Several other UT Austin authors contributed to the work: visiting scholar Jimmy Gollihar, associate professor of molecular biosciences Jason S. McLellan and graduate students Chia-Wei Chou, Kamyab Javanmardi and Hung-Che Kuo.
The UT Austin team tested different genetic variants of the virus’s spike protein, the part that allows it to infect host cells, to measure the protein’s stability and to see how well it binds to a receptor on host cells and to neutralizing antibodies. Earlier in the year, McLellan and his team at UT Austin, in collaboration with researchers at the National Institutes of Health, developed the first 3D map of the coronavirus spike protein for an innovation that now factors into several leading vaccine candidates’ designs.
The researchers found that SARS-CoV-2 was introduced to the Houston area many times, independently, from diverse geographic regions, with virus strains from Europe, Asia, South America and elsewhere in the United States. There was widespread community dissemination soon after COVID-19 cases were reported in Houston.
Reference: “Molecular Architecture of Early Dissemination and Massive Second Wave of the SARS-CoV-2 Virus in a Major Metropolitan Area” by S. Wesley Long, Randall J. Olsen, Paul A. Christensen, David W. Bernard, James J. Davis, Maulik Shukla, Marcus Nguyen, Matthew Ojeda Saavedra, Prasanti Yerramilli, Layne Pruitt, Sishir Subedi, Hung-Che Kuo, Heather Hendrickson, Ghazaleh Eskandari, Hoang A. T. Nguyen, J. Hunter Long, Muthiah Kumaraswami, Jule Goike, Daniel Boutz, Jimmy Gollihar, Jason S. McLellan, Chia-Wei Chou, Kamyab Javanmardi, Ilya J. Finkelstein and James M. Musser, 30 October 2020, mBio.

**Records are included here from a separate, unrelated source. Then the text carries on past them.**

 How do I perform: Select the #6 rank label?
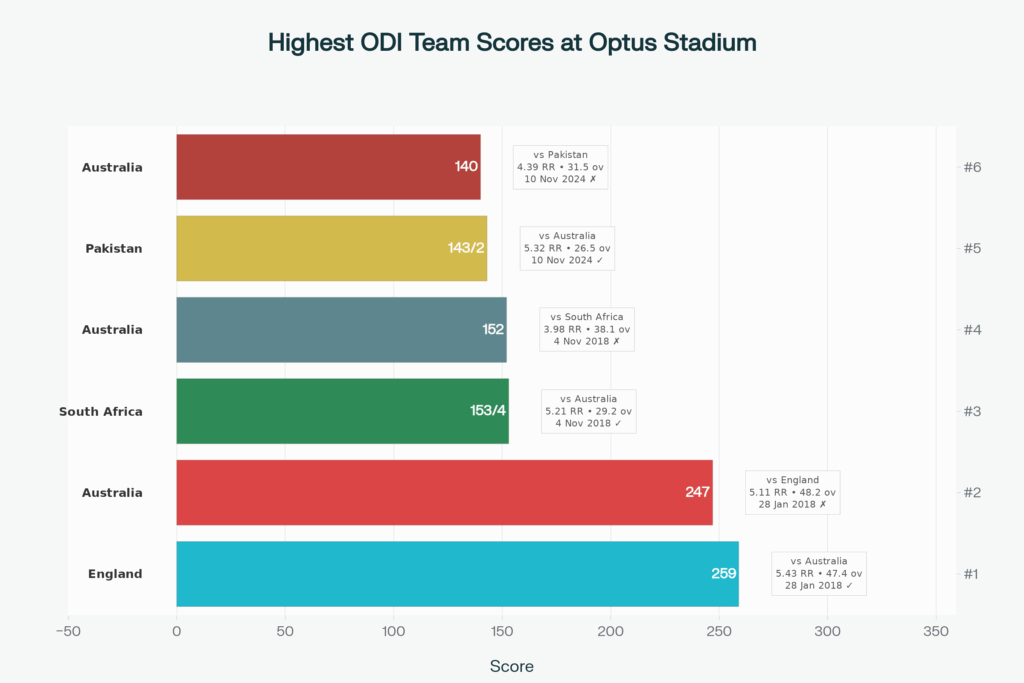[x=971, y=167]
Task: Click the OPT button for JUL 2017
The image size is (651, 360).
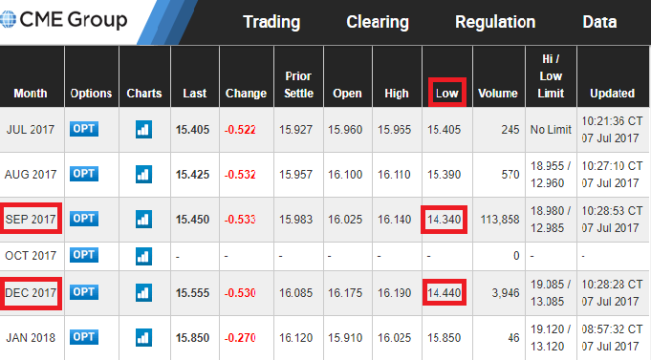Action: (84, 129)
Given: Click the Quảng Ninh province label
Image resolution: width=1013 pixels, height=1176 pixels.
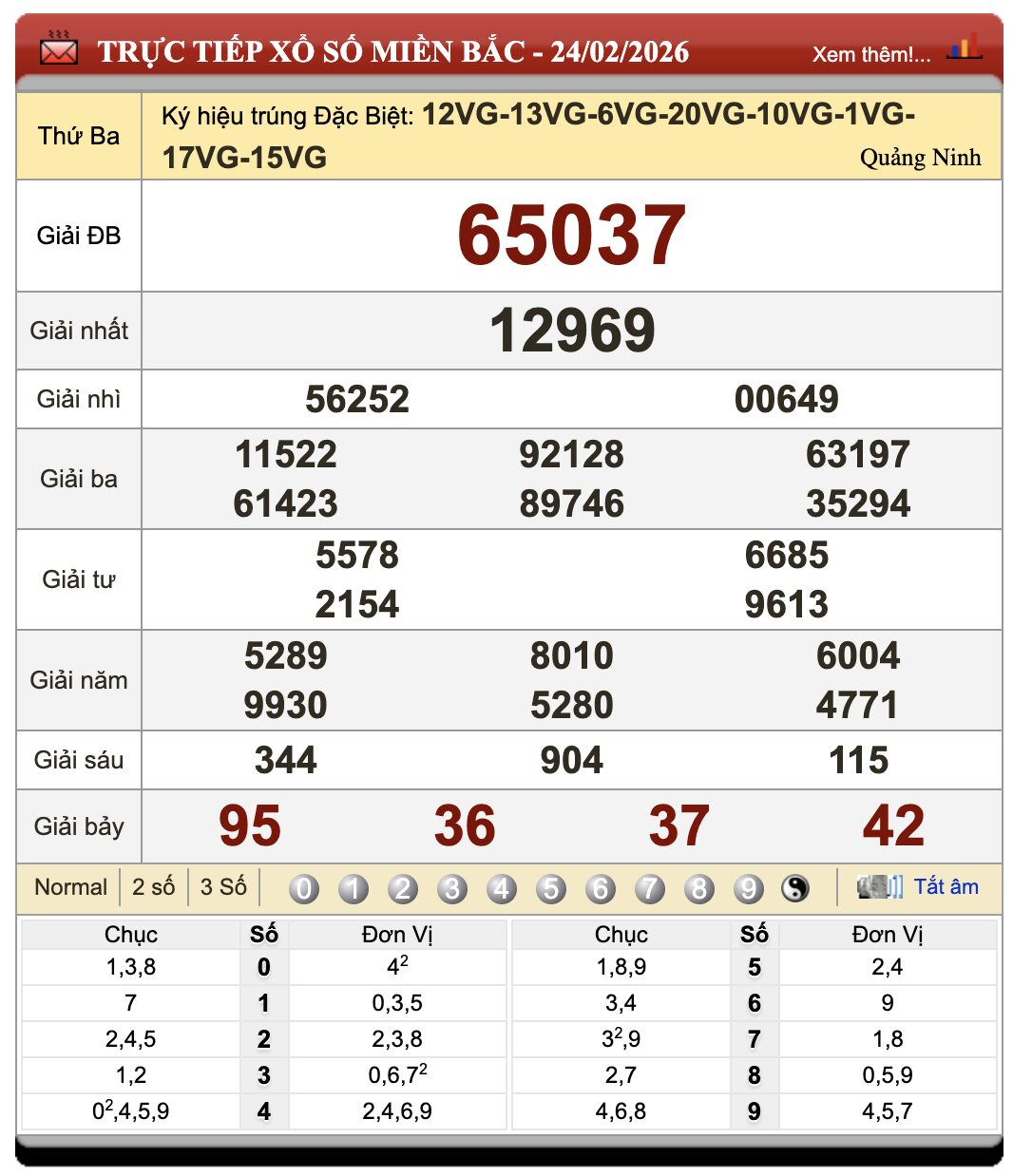Looking at the screenshot, I should [x=921, y=158].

This study was supported by the Fondren Foundation, Houston Methodist Hospital and Research Institute, the National Institutes of Health, the National Institute of Allergy and Infectious Diseases, the Welch Foundation, the National Science Foundation and the Defense Advanced Research Projects Agency. Ilya Finkelstein is a CPRIT scholar in cancer research, funded by the Cancer Prevention and Research Institute of Texas.
An earlier version of the paper was posted in September to the preprint server medRxiv.